For those who have ever had an out-of-body experience, a near-death one, or have been pronounced dead and come back to life, it is both life changing, but also an event people are reluctant to share with others.

The reality of being called crazy and being avoided is a very real possibility. These occurrences are being shared more often than in the past.

There is still the initial fear of others automatically denying the reality of an individual’s experience. For some, they wait decades or wait for another to break the unspoken code of silence before they will risk coming forward and sharing their experiences.

This book is a factual account about such an event experienced but the author, Amy Jamison. In 1976, she was pronounced dead, having had walking pneumonia, which resulted in a collapsed lung. She recalled hearing the physician documenting the time of death.

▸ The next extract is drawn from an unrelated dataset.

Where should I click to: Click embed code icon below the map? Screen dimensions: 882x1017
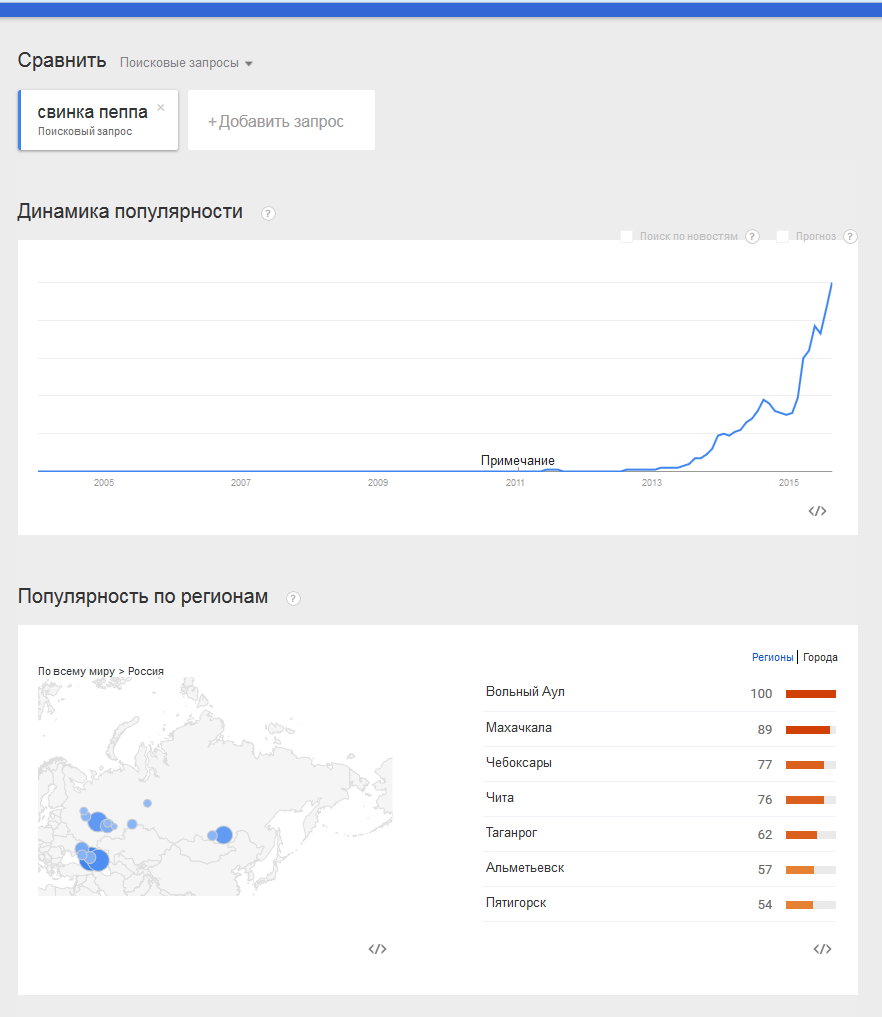pyautogui.click(x=377, y=949)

By blowing on the white sheet covering her face and body, Jamison got the attention of a Roman Catholic priest who had given her last rites, before her body was slid into the hospital’s morgue.

Her descriptions from the time she was pronounced dead to her return to her body are very vividly told as are the times during the succeeding years.

Those whom she met while on this journey, the gifts of her being able to see into the future both frightened and enabled her to do new tasks for which she felt very unprepared.

Jamison also felt uncertain of how to use this newly found knowledge.

Of particular discomfort to her were visions of future events involving her friends and family that began in the early 1980s. Among them were a stabbing, fire, death, as well as her awareness of good and bad spirits. She had no idea with whom to share these experiences.

It is while she is attending a service and hearing a visiting minister that she senses God has used the minister to give her a message. He, in turn, feels she has received the answer to her many unanswered prayers.

One unresolved question still looms; a test the elders in heaven inform her she must pass before she will be enabled to learn the answer to a mystery she’s wanted to know as long as she can remember.

Her visions are both answers, yet create more mysteries in her life. By the end of the book, Jamison finds the answer she’s sought.

She is to use these insights for the good of others in creating a group of others who have had similar experiences.

By sharing their experiences, the group hopes to understand God’s message for today’s world.

Margaret Barno lives in Tyler. She is an avid reader, creative short story writer, mentor and enjoys crossword and jigsaw puzzles.